In [1]:
from datasets import load_dataset

  from .autonotebook import tqdm as notebook_tqdm


In [2]:
gsm8k = load_dataset("gsm8k", "main", split='test[:25]')

## Define the prompt

In [3]:
few_shot_prefix = """Q: Emily has 3 apples. Her friend gives her 2 more. How many apples does Emily have now?
A: Emily starts with 3 apples. Her friend gives her 2 more. So, 3 + 2 = 5. The answer is 5.

Q: A pen costs 2 dollars. John buys 4 pens. How much does he pay?
A: Each pen costs 2 dollars. John buys 4 pens. So, 2 × 4 = 8. The answer is 8.

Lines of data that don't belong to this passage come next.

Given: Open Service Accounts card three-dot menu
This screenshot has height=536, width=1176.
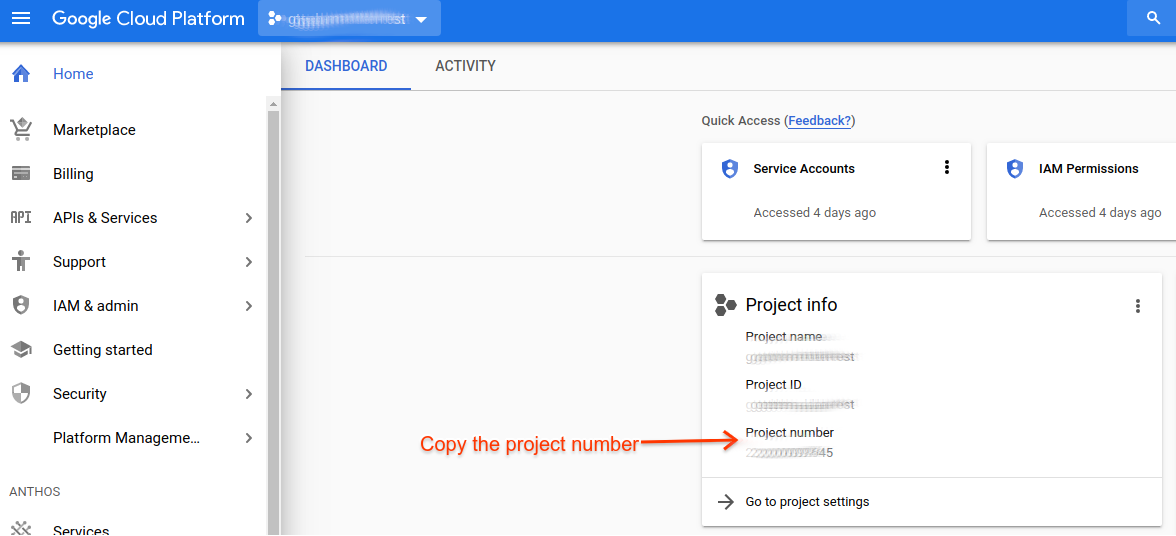Looking at the screenshot, I should point(947,168).
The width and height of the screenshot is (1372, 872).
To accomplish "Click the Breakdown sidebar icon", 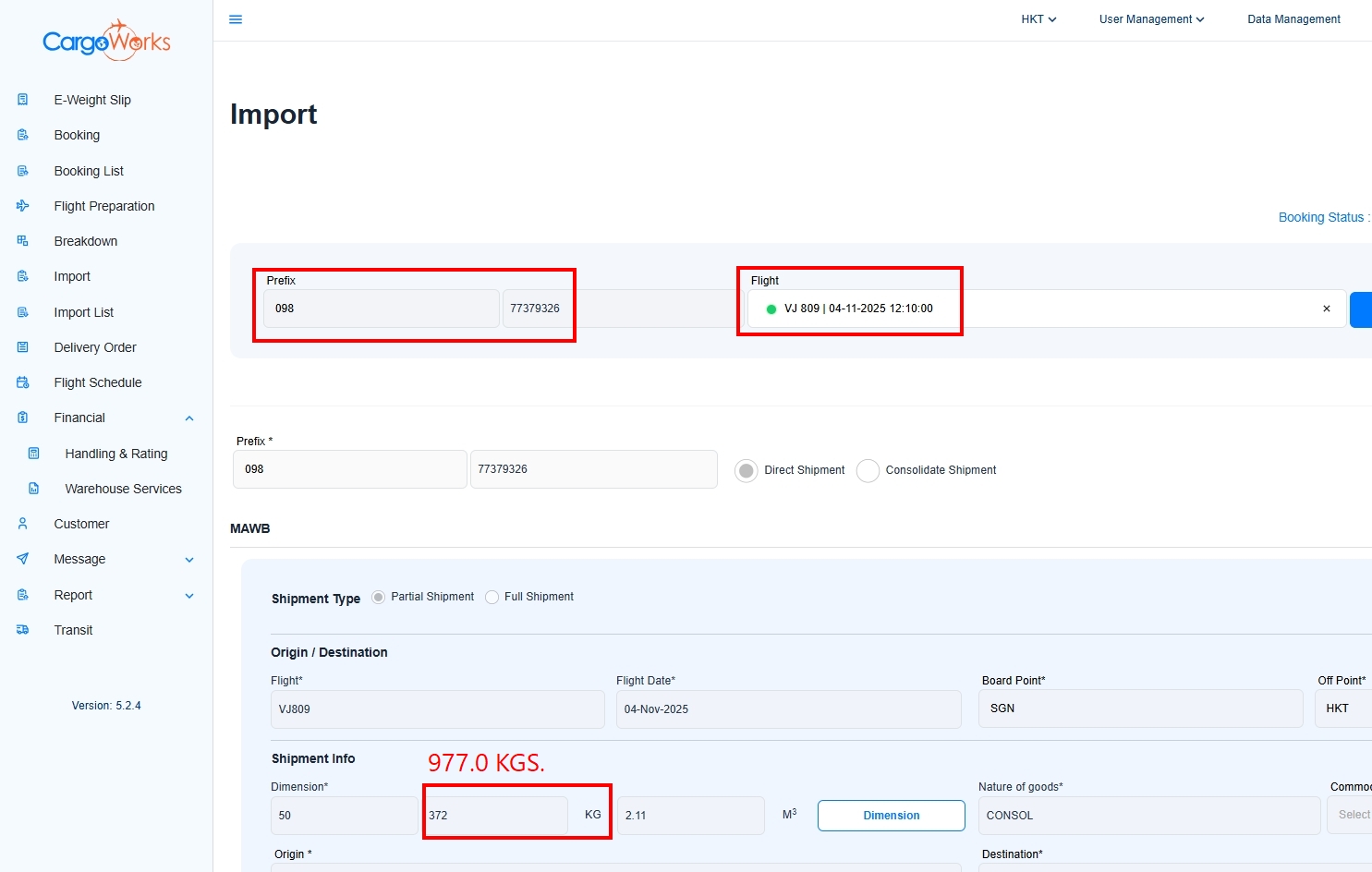I will click(23, 241).
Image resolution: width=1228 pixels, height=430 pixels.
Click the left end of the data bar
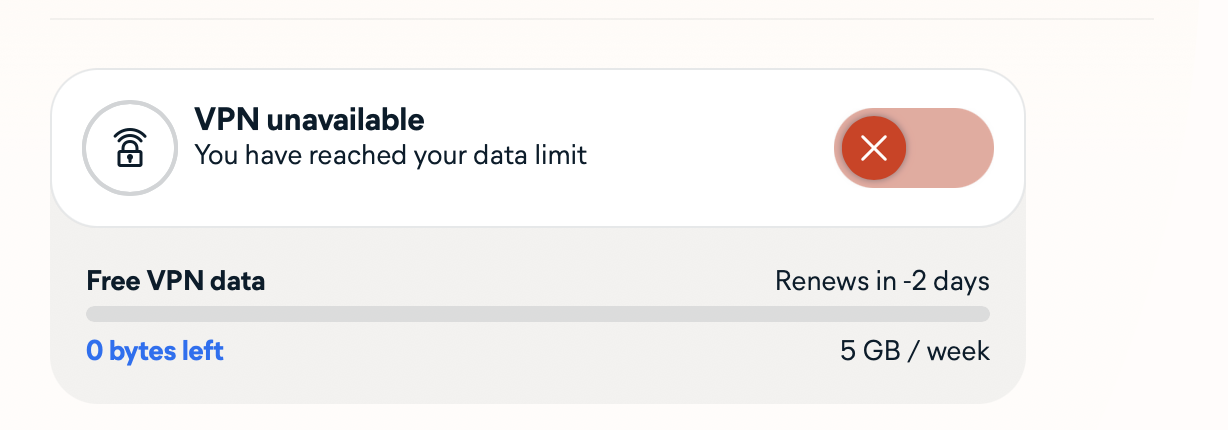coord(94,314)

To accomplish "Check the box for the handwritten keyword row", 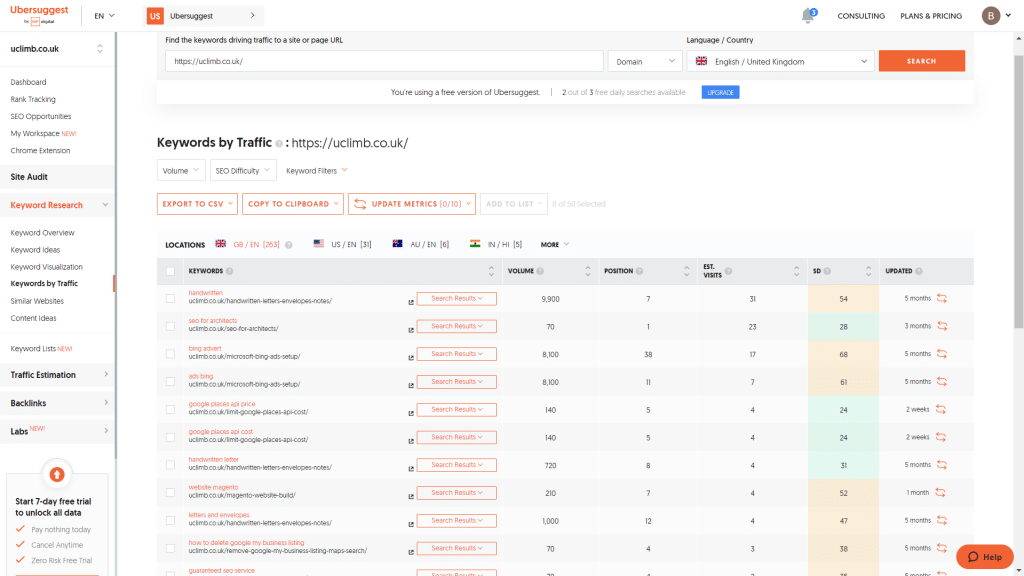I will tap(169, 297).
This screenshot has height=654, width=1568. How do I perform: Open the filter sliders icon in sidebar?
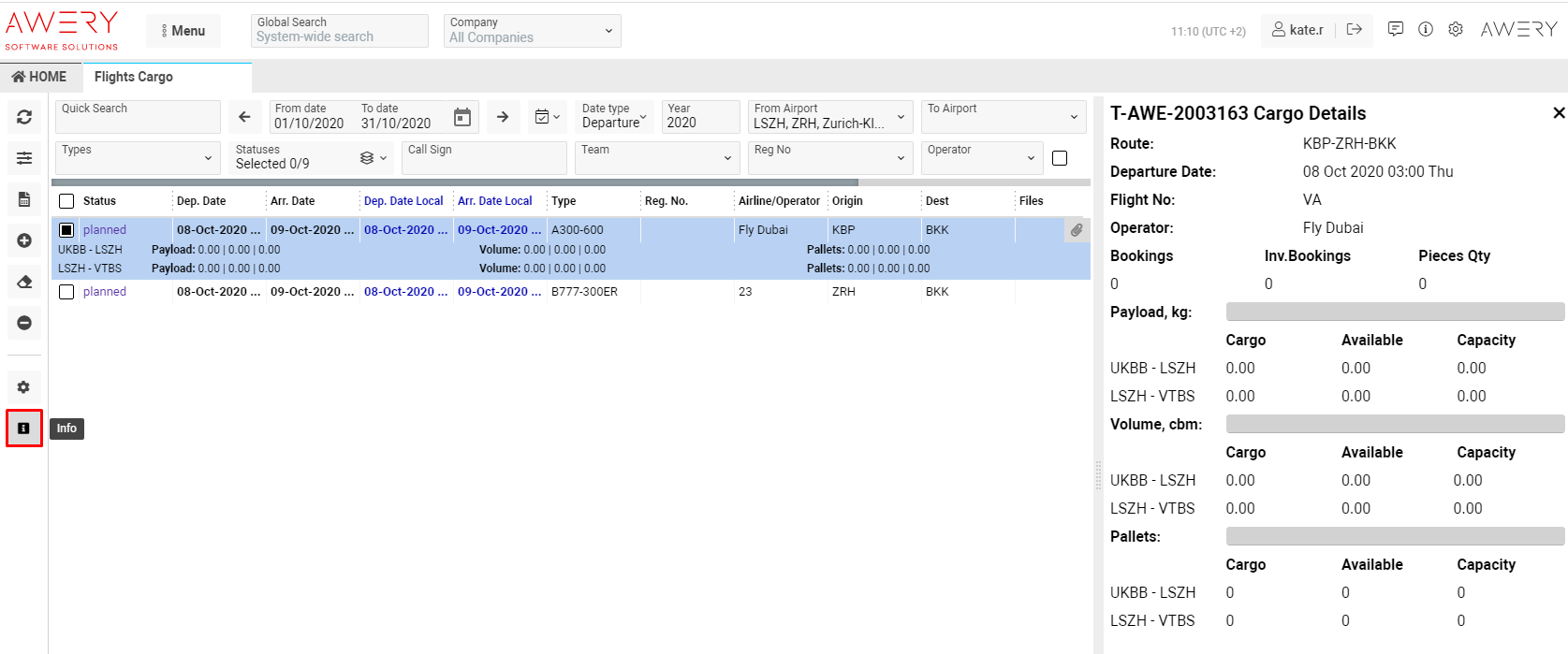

Q: Jake read 5 pages on Monday and 7 pages on Tuesday. How many pages did he read in total?
A: Jake read 5 pages on Monday and 7 on Tuesday. So, 5 + 7 = 12. The answer is 12.
"""

## Function Definition

In [4]:
from transformers import AutoTokenizer, AutoModelForSeq2SeqLM, pipeline, AutoModelForCausalLM
import torch
import re

### Testing

In [5]:
model_id = 'Qwen/Qwen2-0.5B-Instruct'
tokenizer = AutoTokenizer.from_pretrained(model_id)
model = AutoModelForCausalLM.from_pretrained(model_id)
pipe = pipeline("text-generation", model=model, tokenizer=tokenizer, max_new_tokens=3024)

Device set to use cuda:0


In [17]:
prompts = [few_shot_prefix + f"Q: {gsm8k['question'][i]}\nA:" for i in range(len(gsm8k))]
prompts = [
    [{"role": "system", "content":'''You are a helpful math tutor. Show your chain-of-thought step-by-step reasoning, then on a newline output "Final answer:" followed by the numeric answer.
                                    Always place the final numeric answer on a single line beginning with "Final answer:""''' }
     ,{"role": "user", "content": f"{question}"}]
    for question in prompts
]

In [18]:
outputs = pipe(prompts)

In [23]:
pattern = "The answer is [.!?\\-$]?.*."
for i in range(len(outputs)):
    res = outputs[i][0]['generated_text'][-1]['content']
    match = re.findall(pattern, res)
    if not match:
        print(i)
        

2
14
15
16
21


In [25]:
correct = 0
total = 0
pattern = "The answer is [.!?\\-$]?.*."
for index, output in enumerate(outputs):
    res = output[0]['generated_text'][-1]['content']
    if re.findall(pattern, res):
        match = re.findall(r'\d+(?:\.\d+)?', re.findall(pattern, res)[0].replace(",", ""))
        if match:
            model_pred = float(match[0])
            gt_answer = float(gsm8k[index]["answer"].split("####")[-1].strip())
            if model_pred == gt_answer:
                    correct += 1
    total += 1
    
acc = correct / total
print(f"Accuracy: {acc:.2%}")

Accuracy: 24.00%


In [145]:
del model
del tokenizer
del pipe

## Actual evaluation

In [146]:
def evaluation_model(model_id, prompt=few_shot_prefix, dataset=gsm8k):
    print(f"evaluation {model_id} for few_shot CoT...")
    tokenizer = AutoTokenizer.from_pretrained(model_id)
    model = AutoModelForCausalLM.from_pretrained(model_id)
    pipe = pipeline("text-generation", model=model, tokenizer=tokenizer, max_new_tokens=2024)
    prompts = [prompt + f"Q: {dataset['question'][i]}\nA:" for i in range(len(dataset))]
    prompts = [
        [{"role": "system", "content":'''answer the logically question without adding additional questions at the end.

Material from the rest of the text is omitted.